Why does llvm::SmallVector split its storage?

Question

The implementation of llvm::SmallVector<T,N> is split amongst many types:

• llvm::SmallVectorBase holds 3 void*s for begin, end, and capacity.
• llvm::SmallVectorTemplateCommon<T> holds the first element of the small storage, as an appropriately aligned and sized char array.
• llvm::SmallVector<T,N> holds the next N-1 elements of the small storage, as an array of appropriately aligned and sized chararrays.

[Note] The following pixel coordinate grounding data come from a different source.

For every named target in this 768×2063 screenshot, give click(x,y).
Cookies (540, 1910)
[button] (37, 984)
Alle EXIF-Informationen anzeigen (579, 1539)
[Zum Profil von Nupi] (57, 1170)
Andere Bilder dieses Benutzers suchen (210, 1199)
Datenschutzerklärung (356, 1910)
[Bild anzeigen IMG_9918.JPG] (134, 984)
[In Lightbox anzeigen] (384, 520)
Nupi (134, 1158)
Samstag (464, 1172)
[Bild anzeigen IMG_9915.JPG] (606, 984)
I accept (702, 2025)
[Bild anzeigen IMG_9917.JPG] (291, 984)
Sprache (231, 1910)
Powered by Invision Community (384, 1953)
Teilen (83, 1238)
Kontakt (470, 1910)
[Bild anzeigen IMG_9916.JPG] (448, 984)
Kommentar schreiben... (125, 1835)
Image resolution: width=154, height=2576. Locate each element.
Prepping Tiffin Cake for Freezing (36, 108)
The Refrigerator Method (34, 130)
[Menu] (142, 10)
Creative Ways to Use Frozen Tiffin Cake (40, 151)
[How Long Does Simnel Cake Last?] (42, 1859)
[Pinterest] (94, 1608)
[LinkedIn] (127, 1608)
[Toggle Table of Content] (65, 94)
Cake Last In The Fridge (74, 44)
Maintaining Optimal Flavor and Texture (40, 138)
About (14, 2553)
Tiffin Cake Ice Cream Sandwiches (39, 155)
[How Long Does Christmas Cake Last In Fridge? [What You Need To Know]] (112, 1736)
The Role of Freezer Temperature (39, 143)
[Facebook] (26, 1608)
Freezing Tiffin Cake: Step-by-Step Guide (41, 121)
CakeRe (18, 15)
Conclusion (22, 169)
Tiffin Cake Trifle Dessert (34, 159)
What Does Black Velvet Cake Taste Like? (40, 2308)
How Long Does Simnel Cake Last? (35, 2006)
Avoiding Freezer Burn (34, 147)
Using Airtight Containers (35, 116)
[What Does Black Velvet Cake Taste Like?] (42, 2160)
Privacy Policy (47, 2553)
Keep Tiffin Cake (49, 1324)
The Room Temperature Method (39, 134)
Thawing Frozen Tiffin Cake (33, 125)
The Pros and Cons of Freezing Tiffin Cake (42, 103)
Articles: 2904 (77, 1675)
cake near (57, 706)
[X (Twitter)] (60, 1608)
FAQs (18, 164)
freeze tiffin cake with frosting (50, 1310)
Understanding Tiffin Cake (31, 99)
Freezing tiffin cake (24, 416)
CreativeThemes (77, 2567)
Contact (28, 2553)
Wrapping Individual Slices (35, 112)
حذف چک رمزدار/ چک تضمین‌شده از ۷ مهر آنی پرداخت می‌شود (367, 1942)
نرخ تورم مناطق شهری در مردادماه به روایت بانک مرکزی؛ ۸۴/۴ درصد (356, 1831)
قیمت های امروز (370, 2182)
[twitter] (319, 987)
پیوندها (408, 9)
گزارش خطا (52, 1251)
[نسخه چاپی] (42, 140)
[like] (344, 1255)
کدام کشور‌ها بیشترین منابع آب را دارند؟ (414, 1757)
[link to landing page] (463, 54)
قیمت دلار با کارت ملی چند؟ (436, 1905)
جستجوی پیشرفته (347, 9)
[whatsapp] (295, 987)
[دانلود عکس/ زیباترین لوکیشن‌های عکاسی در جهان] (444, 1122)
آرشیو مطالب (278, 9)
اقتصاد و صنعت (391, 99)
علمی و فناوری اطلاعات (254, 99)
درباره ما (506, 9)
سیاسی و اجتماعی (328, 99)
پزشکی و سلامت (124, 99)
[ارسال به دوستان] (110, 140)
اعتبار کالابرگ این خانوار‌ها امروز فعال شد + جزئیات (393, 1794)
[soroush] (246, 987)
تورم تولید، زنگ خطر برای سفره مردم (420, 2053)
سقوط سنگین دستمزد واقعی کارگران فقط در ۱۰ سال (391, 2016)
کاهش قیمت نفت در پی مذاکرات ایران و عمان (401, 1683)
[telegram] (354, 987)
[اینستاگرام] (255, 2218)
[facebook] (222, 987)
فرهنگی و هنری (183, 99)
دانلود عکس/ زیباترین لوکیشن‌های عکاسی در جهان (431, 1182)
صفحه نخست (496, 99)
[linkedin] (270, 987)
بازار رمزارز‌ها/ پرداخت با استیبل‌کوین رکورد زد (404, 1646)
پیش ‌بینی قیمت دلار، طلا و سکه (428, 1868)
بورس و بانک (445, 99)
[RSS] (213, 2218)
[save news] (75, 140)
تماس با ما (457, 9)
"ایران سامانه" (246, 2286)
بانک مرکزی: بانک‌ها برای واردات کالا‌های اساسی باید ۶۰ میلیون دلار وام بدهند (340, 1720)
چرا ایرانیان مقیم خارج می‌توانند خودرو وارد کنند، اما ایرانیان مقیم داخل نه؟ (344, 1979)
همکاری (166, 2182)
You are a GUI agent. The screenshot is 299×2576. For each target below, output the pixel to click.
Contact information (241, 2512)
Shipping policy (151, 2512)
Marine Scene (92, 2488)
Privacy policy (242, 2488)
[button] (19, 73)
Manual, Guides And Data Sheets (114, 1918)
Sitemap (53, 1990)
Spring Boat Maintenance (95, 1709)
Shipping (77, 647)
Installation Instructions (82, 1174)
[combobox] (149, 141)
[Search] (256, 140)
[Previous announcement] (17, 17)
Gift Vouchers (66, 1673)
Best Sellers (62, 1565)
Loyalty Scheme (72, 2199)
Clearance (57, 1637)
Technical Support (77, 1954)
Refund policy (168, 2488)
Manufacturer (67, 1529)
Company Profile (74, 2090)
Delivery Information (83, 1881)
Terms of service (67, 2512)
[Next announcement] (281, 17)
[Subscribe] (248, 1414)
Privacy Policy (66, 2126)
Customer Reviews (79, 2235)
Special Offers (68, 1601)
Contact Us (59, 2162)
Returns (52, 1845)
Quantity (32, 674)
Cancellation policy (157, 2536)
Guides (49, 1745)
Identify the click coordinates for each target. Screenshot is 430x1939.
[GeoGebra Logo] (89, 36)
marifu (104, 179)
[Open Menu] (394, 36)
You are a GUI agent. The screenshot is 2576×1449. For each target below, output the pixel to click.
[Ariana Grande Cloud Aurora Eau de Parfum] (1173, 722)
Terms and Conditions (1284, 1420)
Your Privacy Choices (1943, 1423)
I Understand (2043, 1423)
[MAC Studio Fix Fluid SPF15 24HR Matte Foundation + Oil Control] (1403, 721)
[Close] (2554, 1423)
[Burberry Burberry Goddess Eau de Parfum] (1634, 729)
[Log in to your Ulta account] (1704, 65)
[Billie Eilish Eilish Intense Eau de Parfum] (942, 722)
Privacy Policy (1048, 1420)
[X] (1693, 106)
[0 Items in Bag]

Why is the storage split between the two class templates, as opposed to having the most derived class (SmallVector<T,N>) simply store all N elements and pass in pointers to this storage down to the base class? That is, where currently the default constructor does:

SmallVector() : SmallVectorImpl<T>(N) { }

A hypothetical different implementation could do:

SmallVector() : SmallVectorImpl<T>(&Storage, T * sizeof(N)) { }

and SmallVectorTemplateCommon would not have the FirstEl member. What is the advantage of the implementation as it stands?

Answer 1

Splitting the storage avoids storing the inline capacity (or an "is small" bit) in the "size-erased" type SmallVectorImpl.

SmallVectorImpl<T> can be used to reference any SmallVector<T, N> and supports all vector operations on it. When the the underlying storage grows the pointer cannot be passed to free if it's using the inline capacity. Comparing the current storage's address to the first element of the inline capacity is convenient and saves a bit of memory in SmallVector.